The Umbrellas of Cherbourg

We watched this masterful 1964 French musical last night. All the dialogue is sung, which is impressive, and the music by Michel Legrand features many familiar and lovely melodies. The plot revolves around a love affair and the unplanned pregnancy of a young single woman, played by Catherine Deneuve. The pregnancy is treated matter-of-factly, something you couldn't possibly imagine in an American film of the same period. The movie is a riot of colors; the current release was restored from three black-and-white separation masters ordered by the director, Jacques Demy.

Umbrellas was clearly an inspiration for La La Land, but unlike the latter film, which suffers from sluggish pacing in parts, Umbrellas sweeps the viewer along from start to finish. The jazzy score and recitative dialogue, along with the swirl of vivid colors, constantly delight the ears and eyes. As for the charming couple and their ill-fated romance... well, they're nice too.

Saturday, February 18, 2017

Three killer graphics from Raj Chetty

Click your way over to his web site, The Equality of Opportunity Project, and spend some time exploring. Here are three of my favorites... you'll find your own.

1. You grew up poor: Your parents earned an income at the 10th percentile of the national income distribution. Across the tracks, your unlikely friend grew up rich, at the 90th percentile. You're both now in your mid-20s... How's it going? If you are typical, given your humble origins, you've had to work hard, but you've made out OK: your income is nearly at the 40th percentile– on the low side of middle class, but you've escaped poverty. Your friend, meanwhile, had many advantages in life, and not surprisingly she's doing better than you are: slightly above the 60th percentile. But materially, at least, the income divide of your childhood has narrowed substantially.

We know from comparative studies that intergenerational mobility in the United States is actually lower than most other developed economies. The playing field is not level: the circumstances of one's birth matter a lot here. But on average, maybe not as much as I had thought.

2. But wait a sec. "On average," I said. Average obscures a lot of variation. And in the United States, Chetty et al have shown, a lot of variation is associated with place. In this map, the colors show where you ended up in the income distribution, having been raised in a family at the 25th percentile. Darker means you were less likely to escape your humble origins. In the prairie states, you probably made it to middle class... If you came from the "black belt," or "the rez," you probably didn't do much better than your folks. Opportunity, like the map, is color-coded in America. The underlying data here, by the way, are adjusted for local cost of living. That adjustment only really matters in high-cost places like the Bay Area, which offers less upward mobility than we'd like to think.

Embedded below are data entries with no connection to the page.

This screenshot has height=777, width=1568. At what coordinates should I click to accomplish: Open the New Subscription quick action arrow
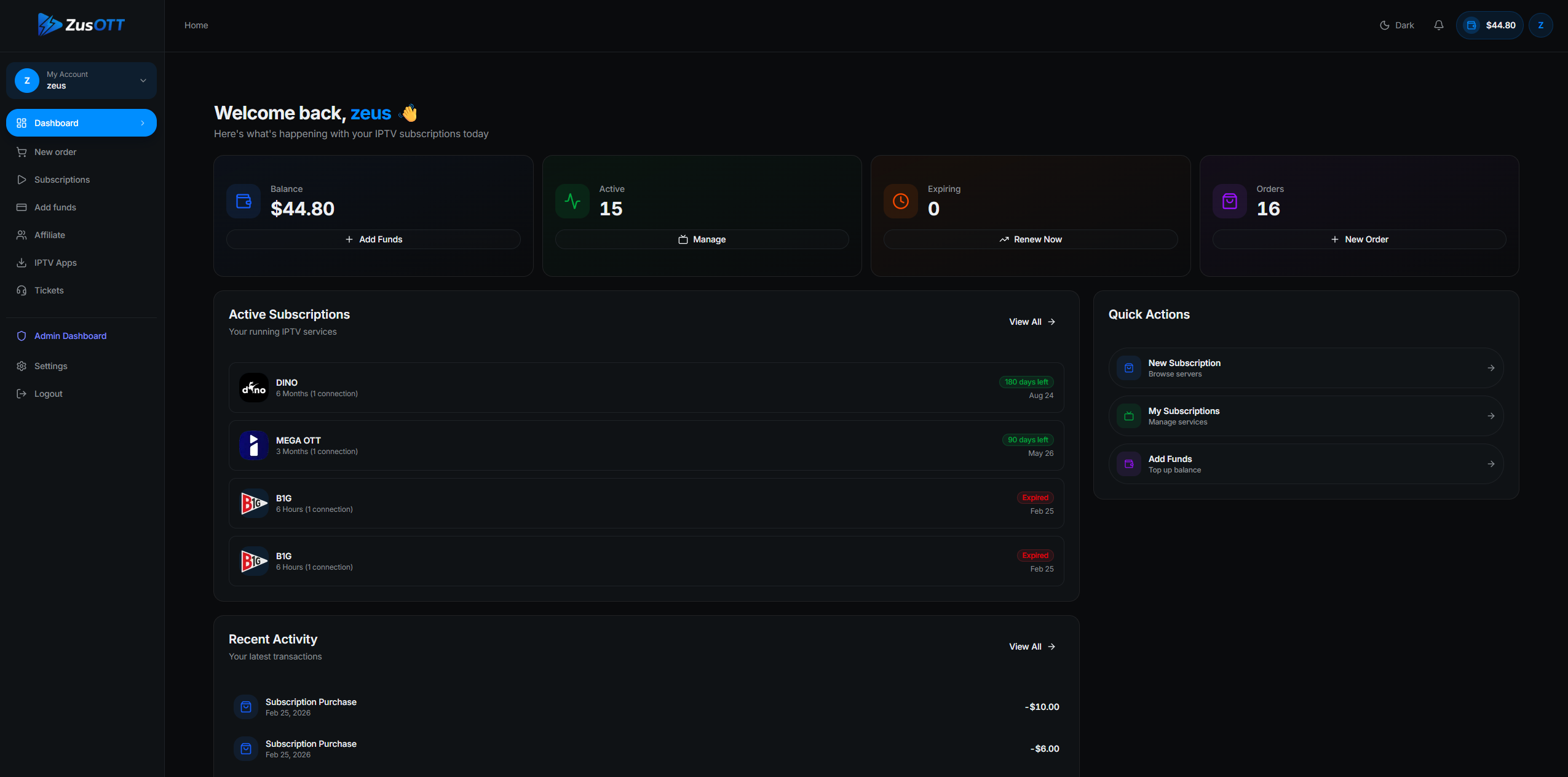pyautogui.click(x=1491, y=368)

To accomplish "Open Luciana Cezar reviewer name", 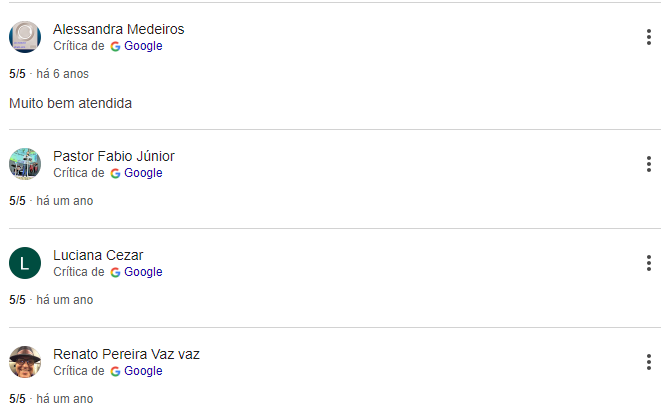I will tap(98, 255).
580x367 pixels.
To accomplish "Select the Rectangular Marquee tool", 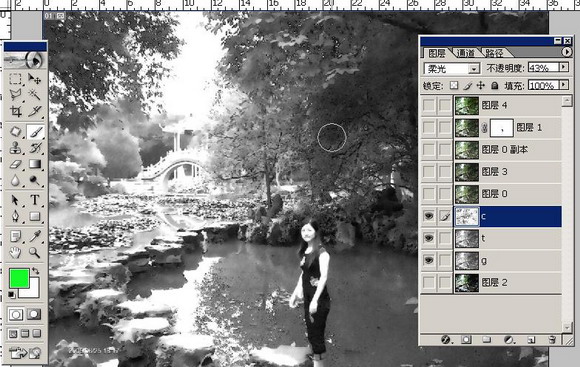I will coord(15,79).
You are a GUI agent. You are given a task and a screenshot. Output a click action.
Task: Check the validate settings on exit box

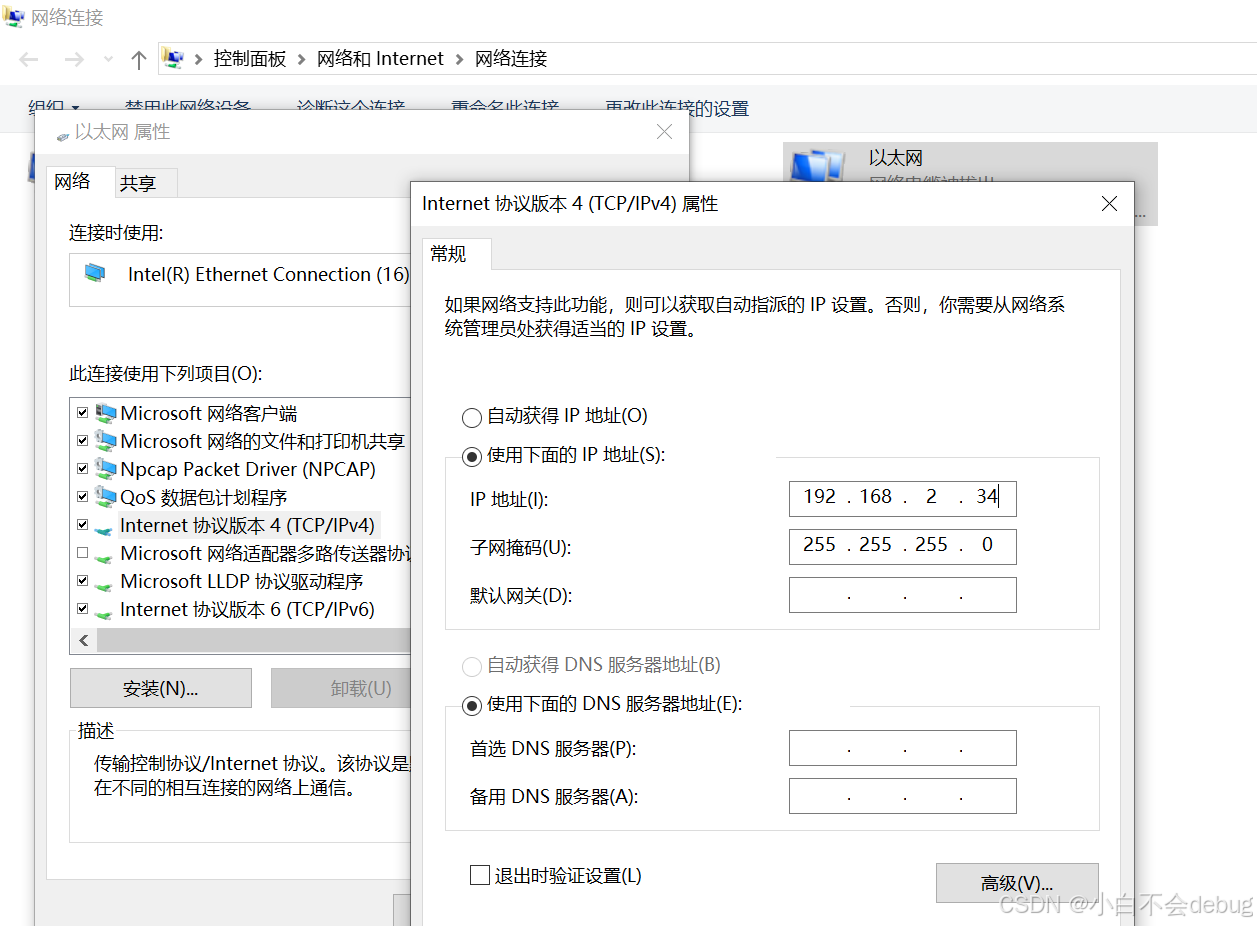480,876
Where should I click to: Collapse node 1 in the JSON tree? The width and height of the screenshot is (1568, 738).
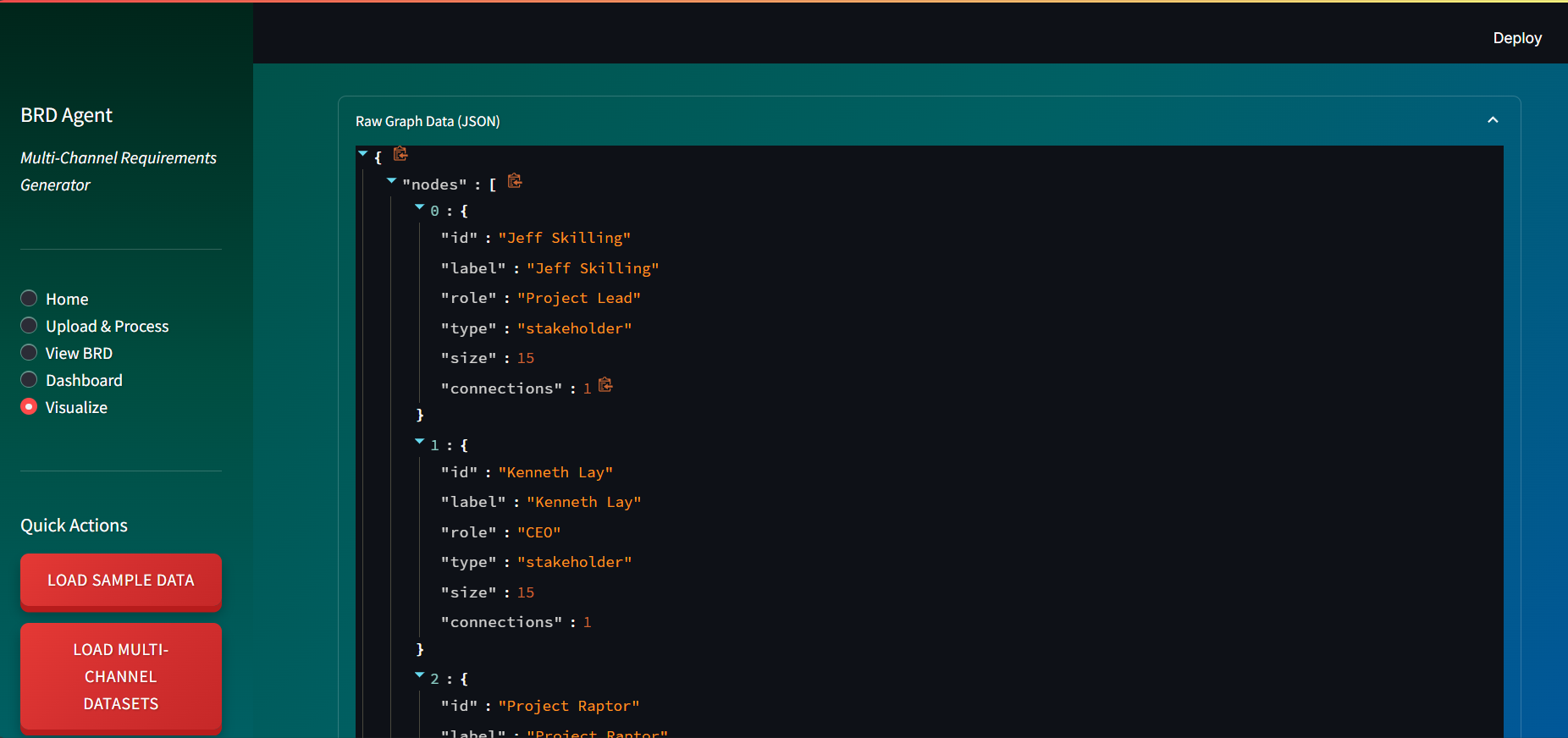(x=419, y=442)
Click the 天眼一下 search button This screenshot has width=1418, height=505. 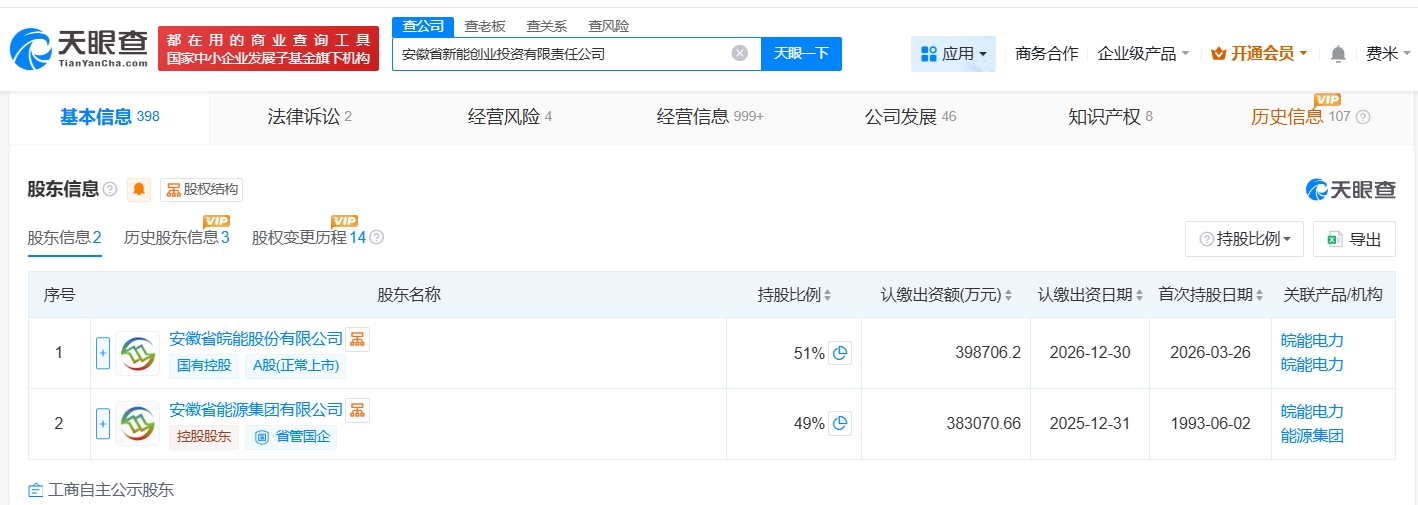[x=801, y=54]
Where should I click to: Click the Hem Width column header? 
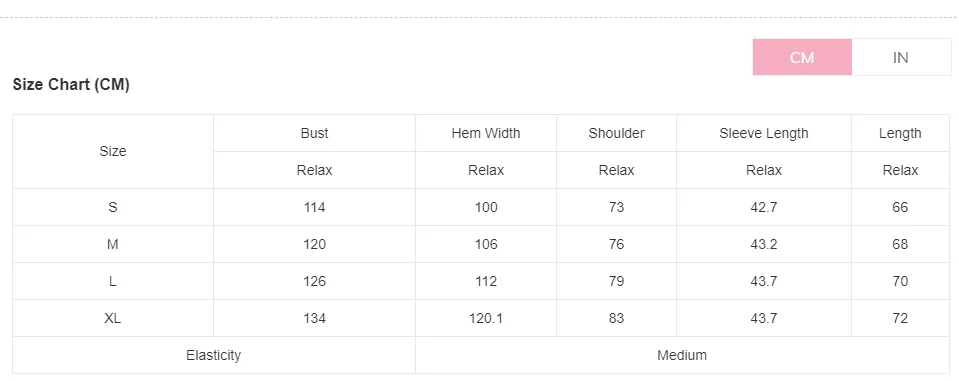(x=486, y=133)
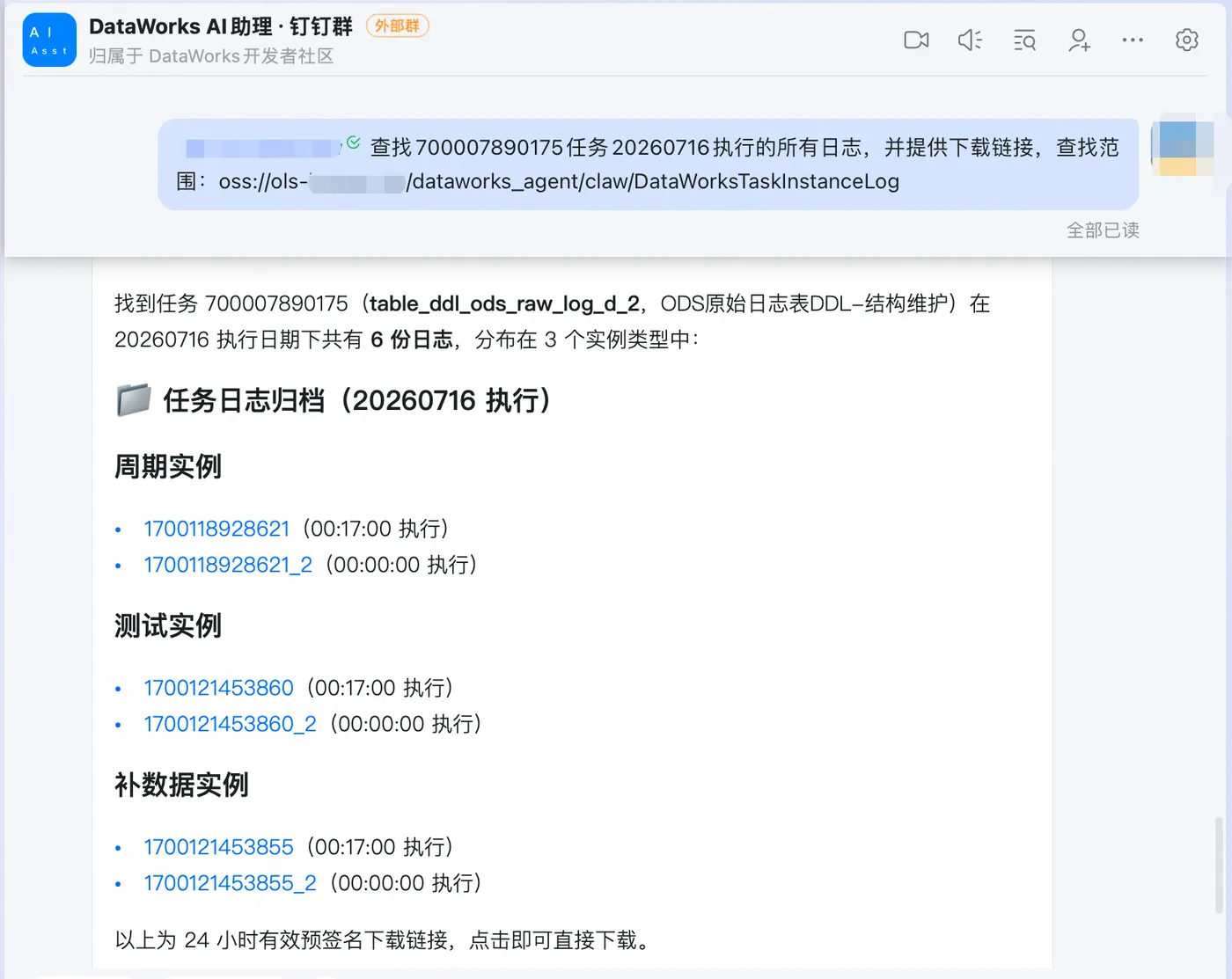Click the folder icon beside 任务日志归档
Image resolution: width=1232 pixels, height=979 pixels.
pos(134,399)
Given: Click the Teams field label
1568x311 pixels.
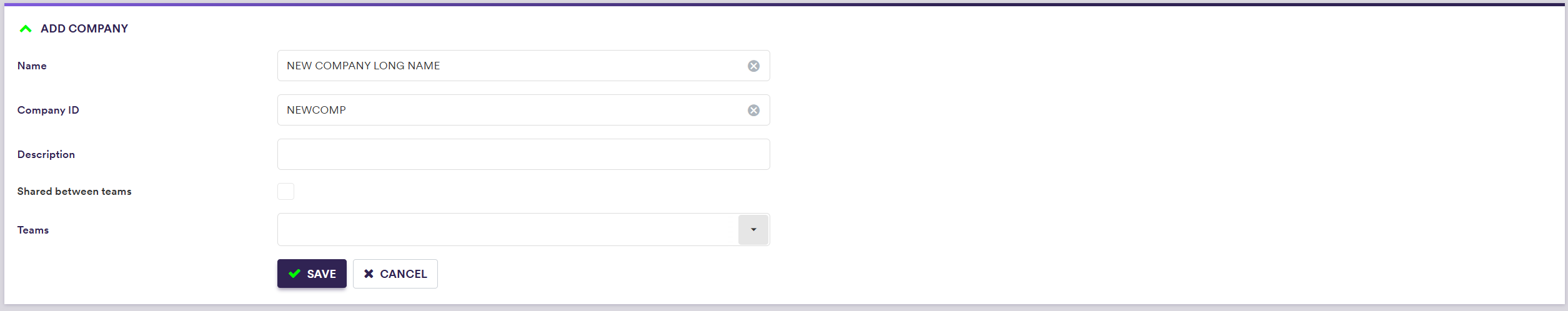Looking at the screenshot, I should point(33,230).
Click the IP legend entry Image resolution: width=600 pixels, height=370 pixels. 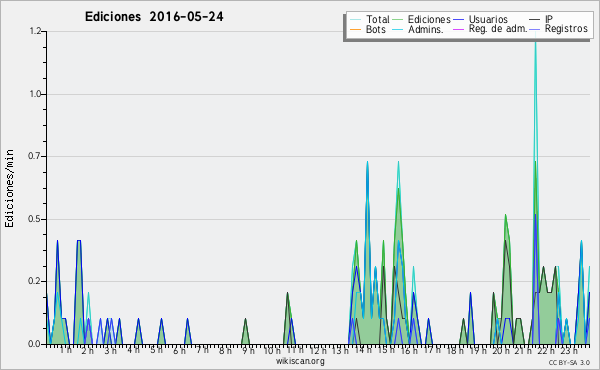549,19
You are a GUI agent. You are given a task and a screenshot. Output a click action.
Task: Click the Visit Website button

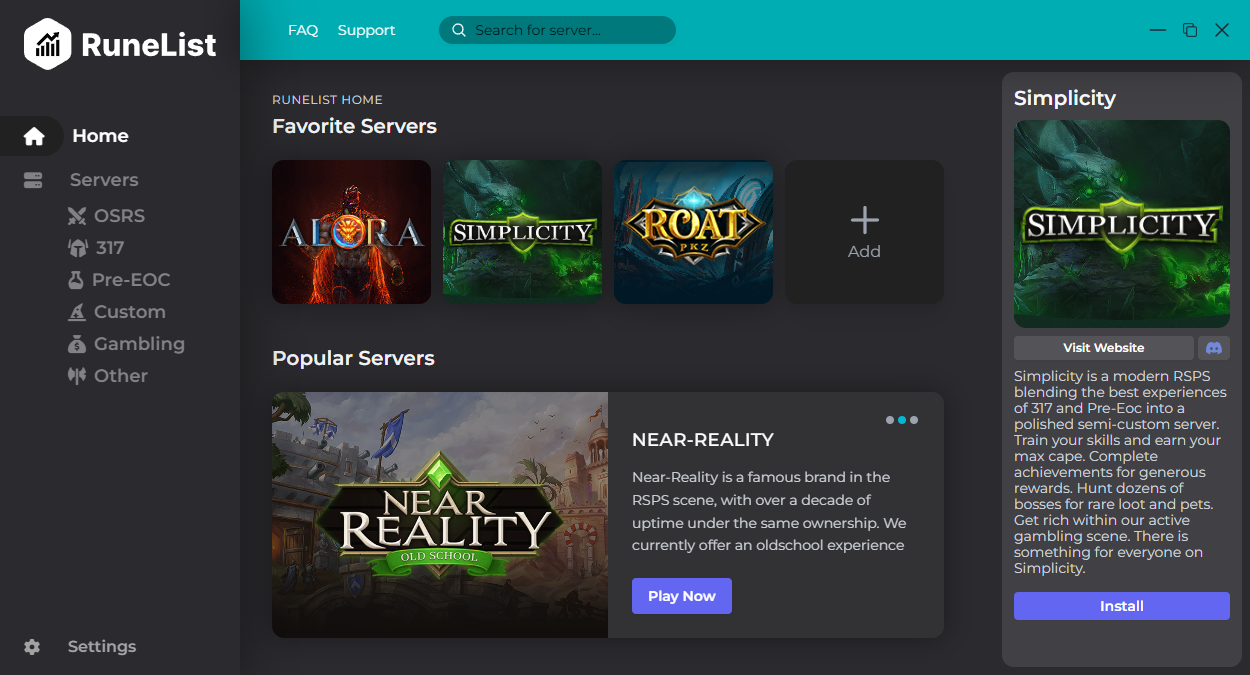1104,348
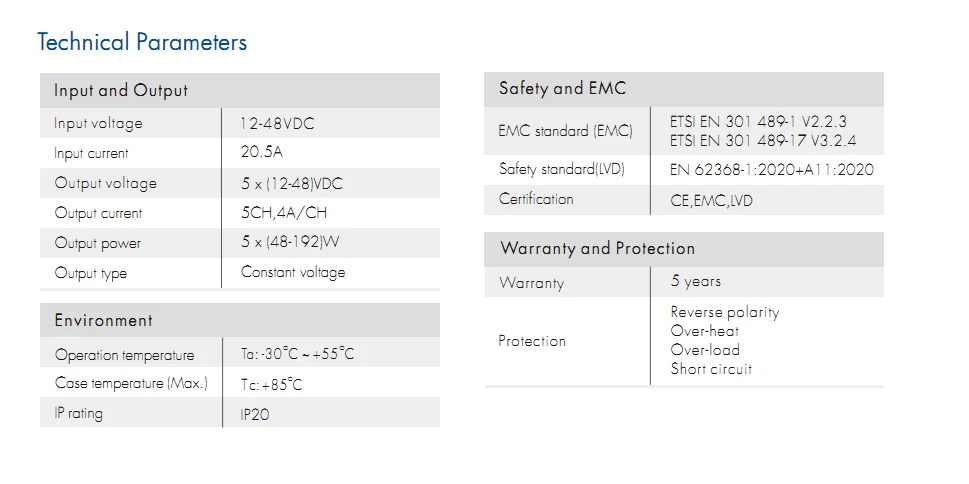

3. So if you're living in one of those dark red zones, maybe you should grab the kids and move to a lighter place on the map. Will it help them grow up more prosperous? Indeed, and they gain for every additional year they're there. Meanwhile, our democracy might work harder figuring out how to equalize the numbers.

Friday, February 3, 2017

Trump tax reform best case scenario?

From John Cochrane's blog. I'd give it this side of a snowball's chance in hell.
Kotlikoff's preferred tax plan... a) eliminates the corporate income tax, the personal income tax, and the estate and gift tax, b) introduces a value added tax (VAT), a progressive personal consumption tax on top consumers that exempts consumption financed by labor income, an inheritance tax that kicks in after the receipt of $5 million, and a Co2 emissions tax of $80 per ton, c) eliminates the ceiling on the FICA payroll tax, and d) provides a $2,000 annual payment to each U.S. citizen.